Kobieta zdemolowała samochodem stację benzynową Orlen. Policjanci oddali strzały, ale 37-latce udało się odjechać. Potem sama zgłosiła się na komisariat. Irracjonalne zachowanie tłumaczy niemniej irracjonalnie.
Do demolki stacji doszło w nocy z soboty na niedzielę w miejscowości Rymań. Policjanci zostali wezwani na miejsce przez obsługę stacji paliw. Zgodnie ze zgłoszeniem, kobieta miała zachowywać się „agresywnie i irracjonalnie”.
Gdy patrol pojawił się na miejscu, kobieta zaczęła samochodem demolować stację benzynową Orlen. Na nagraniach widać, jak z impetem wjeżdża do środka.
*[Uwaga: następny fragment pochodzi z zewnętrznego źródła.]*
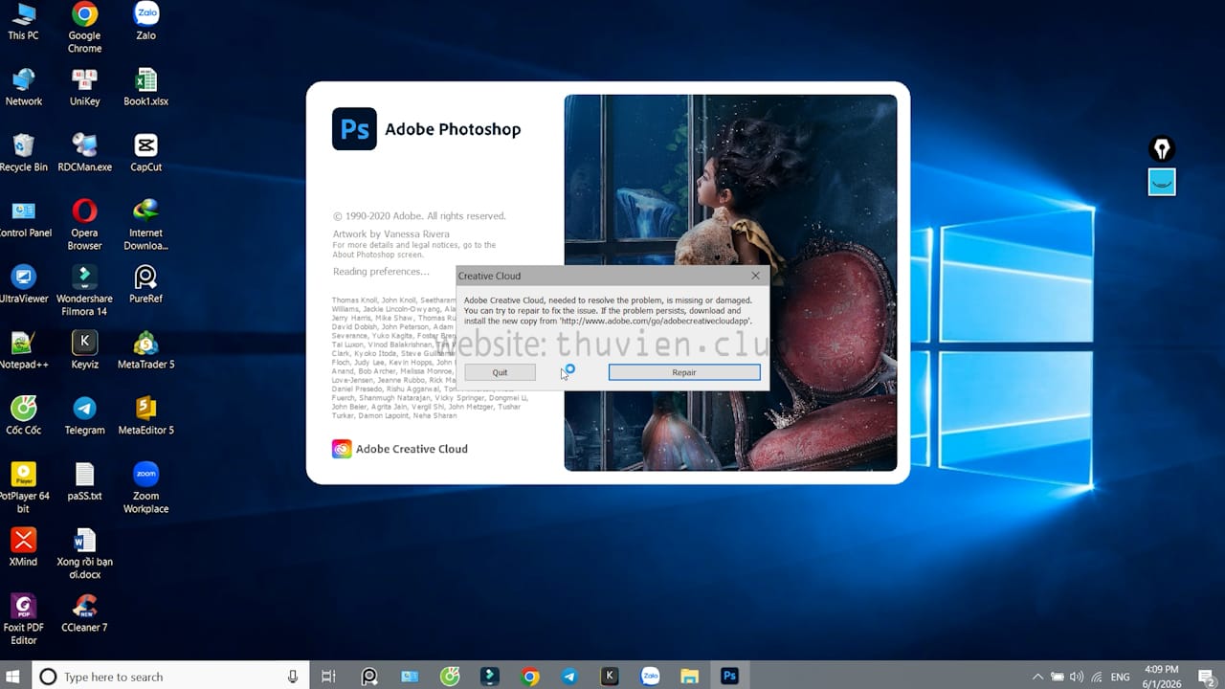
Task: Click the Quit button in dialog
Action: coord(500,372)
Funkcjonariusze oddali kilka strzałów w jej kierunku, ale na niewiele się to zdało. 37-letnia kobieta wprawdzie na chwilę się zatrzymała, lecz po chwili odjechała w siną w dal.
Ostatecznie sama zgłosiła się na komisariat policji. W Koszalinie, czyli około 30 kilometrów od Rymania.
37-letnia kobieta została zatrzymana. Badania wykazały, że była pod wpływem amfetaminy. Radio RMF FM dotarło do tłumaczeń, które kobieta złożyła śledczym.
„37-latka zeznała, że postanowiła wjechać w budynek stacji, bo się bała. Opowiedziała, że czuła się zagrożona przez partnera, którego zostawiła w Holandii i od którego uciekała. Wyjaśniła, że to uczucie zagrożenia narastało – podejrzany wydawał się jej każdy napotkany samochód, a także mężczyzna, który podróżował wraz z nią. Stwierdziła, że jeśli zrobi coś spektakularnego, to zagrożenie zniknie” – podaje RMF FM.
Katarzyna A. usłyszała zarzuty uszkodzenia mienia na kwotę powyżej 20 tys. zł oraz narażenia na niebezpieczeństwo utraty życia i zdrowia pracowników stacji oraz policjantów.
Prokuratura złoży wniosek o tymczasowe aresztowanie 37-latki na trzy miesiące. Na razie jednak kobieta została skierowana na obserwację psychiatryczną.